PROMPT:
Your output consists solely of the lines from the one that contains "Instruction: Click the" to the end of the material, each reproduced exactly; pictures do not belong in it.
• • • • • • •
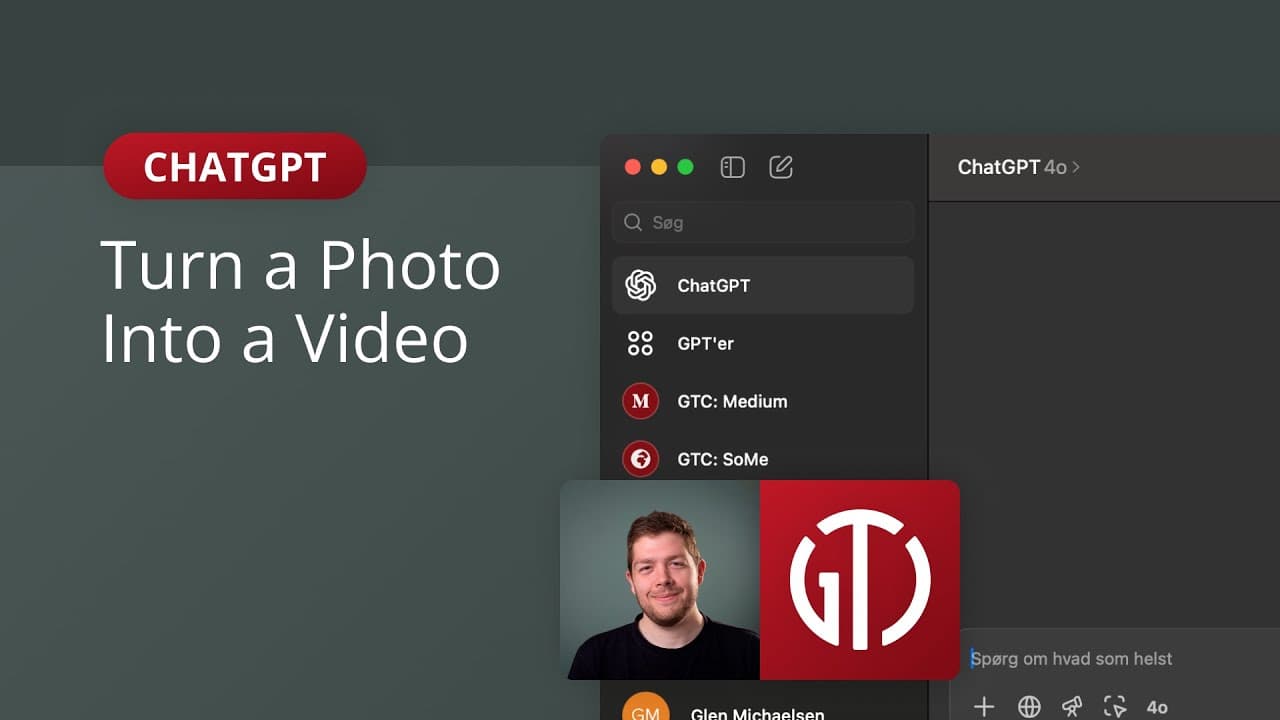Click the screen-capture cursor icon in the composer
The height and width of the screenshot is (720, 1280).
1114,706
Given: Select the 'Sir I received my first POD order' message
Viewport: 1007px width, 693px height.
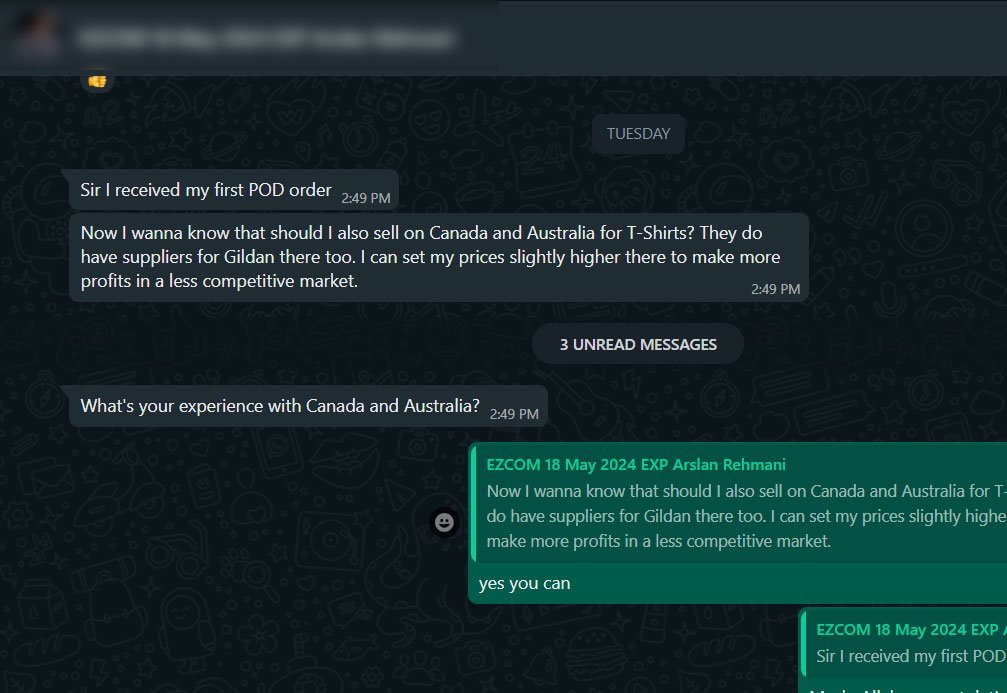Looking at the screenshot, I should click(x=206, y=190).
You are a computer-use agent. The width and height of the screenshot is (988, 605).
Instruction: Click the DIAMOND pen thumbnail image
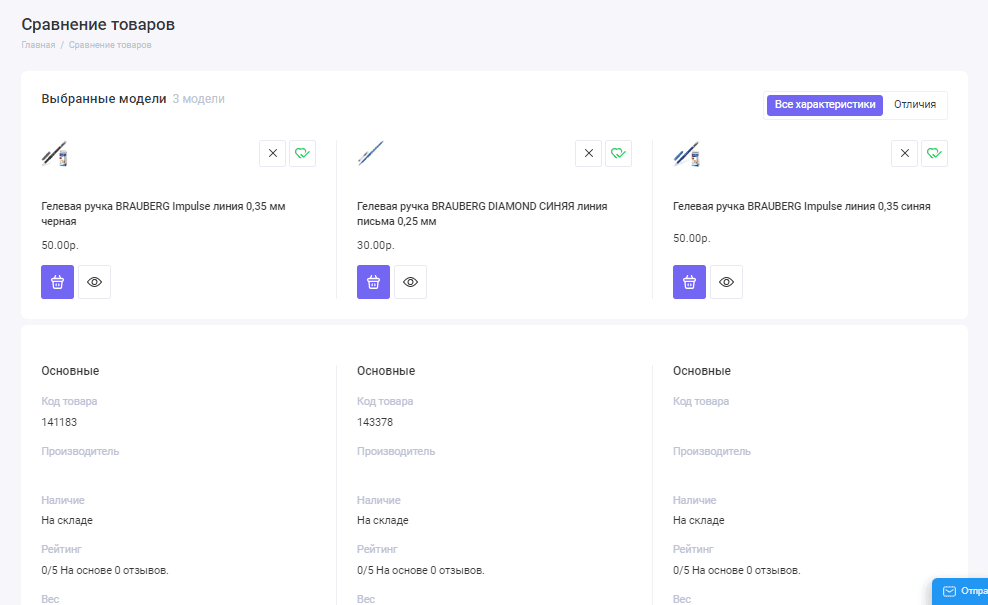tap(371, 153)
• • • • • • •
EXERCISE RESPONSE:
Instruction: Click the DIAMOND pen thumbnail image
tap(371, 153)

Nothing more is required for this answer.